Introduction

This module provides efficient similarity search by implementing different data structures for indexing metric spaces. You can use it to index an arbitrary number of objects which you later want to search for objects "similar" to a given other object.

For this module to be useful, you need a function with metric properties (see below for a definition) which you can apply to the type of objects you want to search for. The only pre-defined metric funtion in this module is levenshtein, which is a common metric to calculate the (dis)similarity of two strings.

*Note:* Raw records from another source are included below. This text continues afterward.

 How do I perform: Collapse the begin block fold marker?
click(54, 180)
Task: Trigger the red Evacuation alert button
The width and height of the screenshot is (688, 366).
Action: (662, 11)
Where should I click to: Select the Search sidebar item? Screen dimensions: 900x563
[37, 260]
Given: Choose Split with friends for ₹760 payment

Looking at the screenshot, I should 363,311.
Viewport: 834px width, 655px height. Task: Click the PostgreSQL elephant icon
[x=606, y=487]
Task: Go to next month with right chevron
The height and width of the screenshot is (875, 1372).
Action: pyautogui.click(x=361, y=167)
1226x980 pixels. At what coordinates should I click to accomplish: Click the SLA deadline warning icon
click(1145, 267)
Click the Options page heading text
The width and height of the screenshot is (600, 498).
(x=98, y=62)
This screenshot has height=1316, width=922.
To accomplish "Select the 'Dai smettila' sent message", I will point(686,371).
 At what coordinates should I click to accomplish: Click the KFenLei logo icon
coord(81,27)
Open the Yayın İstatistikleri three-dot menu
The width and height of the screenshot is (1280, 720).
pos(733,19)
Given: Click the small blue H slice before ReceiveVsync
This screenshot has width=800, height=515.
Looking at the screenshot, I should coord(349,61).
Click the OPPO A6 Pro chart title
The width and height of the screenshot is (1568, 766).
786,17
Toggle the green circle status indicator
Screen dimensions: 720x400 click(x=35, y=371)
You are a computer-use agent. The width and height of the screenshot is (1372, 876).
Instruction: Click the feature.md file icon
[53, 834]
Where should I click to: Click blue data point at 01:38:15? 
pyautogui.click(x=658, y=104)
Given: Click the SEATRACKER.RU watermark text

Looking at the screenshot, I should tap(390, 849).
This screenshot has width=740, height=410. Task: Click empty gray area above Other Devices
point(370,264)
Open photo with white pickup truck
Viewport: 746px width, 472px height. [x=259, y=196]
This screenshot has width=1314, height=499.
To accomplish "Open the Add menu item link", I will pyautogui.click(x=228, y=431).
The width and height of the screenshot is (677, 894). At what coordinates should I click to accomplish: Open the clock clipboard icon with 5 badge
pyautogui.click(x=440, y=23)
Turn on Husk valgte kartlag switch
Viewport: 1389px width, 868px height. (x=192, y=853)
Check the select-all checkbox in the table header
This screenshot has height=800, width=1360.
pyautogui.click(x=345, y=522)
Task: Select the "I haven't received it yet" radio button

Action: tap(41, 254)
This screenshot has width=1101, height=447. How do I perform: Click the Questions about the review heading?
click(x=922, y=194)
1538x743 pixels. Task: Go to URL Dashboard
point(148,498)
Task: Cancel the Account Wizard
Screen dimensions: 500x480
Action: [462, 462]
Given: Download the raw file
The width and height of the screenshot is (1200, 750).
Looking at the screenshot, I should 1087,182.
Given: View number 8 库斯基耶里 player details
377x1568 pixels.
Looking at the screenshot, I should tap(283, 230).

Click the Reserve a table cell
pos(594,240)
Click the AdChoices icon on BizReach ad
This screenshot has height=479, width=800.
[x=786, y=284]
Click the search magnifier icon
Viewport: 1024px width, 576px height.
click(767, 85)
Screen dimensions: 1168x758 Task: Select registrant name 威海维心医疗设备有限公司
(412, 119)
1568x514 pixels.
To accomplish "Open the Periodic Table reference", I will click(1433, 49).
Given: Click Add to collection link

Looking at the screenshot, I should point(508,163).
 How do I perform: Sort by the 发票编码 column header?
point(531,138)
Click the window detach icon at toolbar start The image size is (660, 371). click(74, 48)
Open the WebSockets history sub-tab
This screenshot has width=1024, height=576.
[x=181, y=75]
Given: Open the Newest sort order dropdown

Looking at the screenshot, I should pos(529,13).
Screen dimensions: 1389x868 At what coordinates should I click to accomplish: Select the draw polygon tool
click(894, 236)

Beware that the indexing phase might take a long time, depending on the number of objects you want to index and the runtime of your metric distance function. Indexing only pays off when you are planning to do a lot of searches.

Definitions

A metric space is a pair (S, f) where S is an abritrary (possibly infinite) set of objects and f is a function which returns a "distance" for any two objects x, y in S. This distance is a number used to express the similarity between the two objects. The larger the distance, the more they differ. A distance of zero means they are considered equal.

The function f has to be a "metric", i.e. the following conditions have to be met for all x, y, z in S:

f(x, y) >= 0

(positivity)
f(x, y) == f(y, x)

(symmetry)
f(x, z) <= f(x, y) + f(y, z)

(triangle inequality)

This definition adheres to most people's intuitive understanding of the distance between two points in a Euclidian space (of arbitrary dimensionality). [1] Imagine you have three points in a 2-dimensional space like this:

A-------B
 \     /
  \   /
   \ /
    C

It is evident that the distance between two of these points is necessarily larger than (or equal to) zero, and that the direction you take for measuring (from A to B or vice versa) has no influence on the distance. The third condition, the triangle inequality is easy to grasp, too: if you know the distances between A and B and between B and C, you can be sure that their sum is equal to or larger than the distance between A and C. Voila, there's your metric space.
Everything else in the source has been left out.